Stored data:

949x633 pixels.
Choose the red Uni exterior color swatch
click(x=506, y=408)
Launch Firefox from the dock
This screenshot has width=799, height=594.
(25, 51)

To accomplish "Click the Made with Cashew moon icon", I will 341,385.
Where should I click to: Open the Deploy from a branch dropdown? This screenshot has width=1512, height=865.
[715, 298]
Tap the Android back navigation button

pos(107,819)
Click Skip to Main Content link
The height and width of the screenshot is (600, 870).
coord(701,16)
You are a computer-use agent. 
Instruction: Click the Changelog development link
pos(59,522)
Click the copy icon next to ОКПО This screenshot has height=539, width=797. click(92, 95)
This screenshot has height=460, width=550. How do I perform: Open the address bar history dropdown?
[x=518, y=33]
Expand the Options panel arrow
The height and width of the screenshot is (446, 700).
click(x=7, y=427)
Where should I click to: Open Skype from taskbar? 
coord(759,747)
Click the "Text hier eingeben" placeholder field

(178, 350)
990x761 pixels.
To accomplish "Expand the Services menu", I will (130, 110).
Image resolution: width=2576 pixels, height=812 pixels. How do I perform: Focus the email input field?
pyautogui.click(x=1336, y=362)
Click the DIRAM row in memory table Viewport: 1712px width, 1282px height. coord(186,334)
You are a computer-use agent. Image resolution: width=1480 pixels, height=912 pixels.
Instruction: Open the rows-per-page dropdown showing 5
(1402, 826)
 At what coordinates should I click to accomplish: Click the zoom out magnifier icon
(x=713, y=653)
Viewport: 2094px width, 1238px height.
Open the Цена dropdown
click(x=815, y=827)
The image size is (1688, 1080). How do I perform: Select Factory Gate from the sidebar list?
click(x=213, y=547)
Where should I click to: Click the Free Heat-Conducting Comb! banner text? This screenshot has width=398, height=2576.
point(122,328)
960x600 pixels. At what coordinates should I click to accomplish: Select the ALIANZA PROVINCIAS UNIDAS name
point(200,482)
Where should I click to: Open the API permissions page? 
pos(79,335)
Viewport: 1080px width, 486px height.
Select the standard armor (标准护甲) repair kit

Activity:
Each record must be duplicated exactly, with none missing.

Your response:
949x633 pixels.
Choose the red Uni exterior color swatch
click(x=506, y=408)
Launch Firefox from the dock
This screenshot has width=799, height=594.
(25, 51)

To accomplish "Click the Made with Cashew moon icon", I will 341,385.
Where should I click to: Open the Deploy from a branch dropdown? This screenshot has width=1512, height=865.
[715, 298]
Tap the Android back navigation button

pos(107,819)
Click Skip to Main Content link
The height and width of the screenshot is (600, 870).
coord(701,16)
You are a computer-use agent. 
Instruction: Click the Changelog development link
pos(59,522)
Click the copy icon next to ОКПО This screenshot has height=539, width=797. click(92, 95)
This screenshot has height=460, width=550. How do I perform: Open the address bar history dropdown?
[x=518, y=33]
Expand the Options panel arrow
The height and width of the screenshot is (446, 700).
click(x=7, y=427)
Where should I click to: Open Skype from taskbar? 
coord(759,747)
Click the "Text hier eingeben" placeholder field

(178, 350)
990x761 pixels.
To accomplish "Expand the Services menu", I will (130, 110).
Image resolution: width=2576 pixels, height=812 pixels. How do I perform: Focus the email input field?
pyautogui.click(x=1336, y=362)
Click the DIRAM row in memory table Viewport: 1712px width, 1282px height. coord(186,334)
You are a computer-use agent. Image resolution: width=1480 pixels, height=912 pixels.
Instruction: Open the rows-per-page dropdown showing 5
(1402, 826)
 At what coordinates should I click to accomplish: Click the zoom out magnifier icon
(x=713, y=653)
Viewport: 2094px width, 1238px height.
Open the Цена dropdown
click(x=815, y=827)
The image size is (1688, 1080). How do I perform: Select Factory Gate from the sidebar list?
click(x=213, y=547)
Where should I click to: Click the Free Heat-Conducting Comb! banner text? This screenshot has width=398, height=2576.
point(122,328)
960x600 pixels. At what coordinates should I click to accomplish: Select the ALIANZA PROVINCIAS UNIDAS name
point(200,482)
Where should I click to: Open the API permissions page? 
pos(79,335)
Viewport: 1080px width, 486px height.
Select the standard armor (标准护甲) repair kit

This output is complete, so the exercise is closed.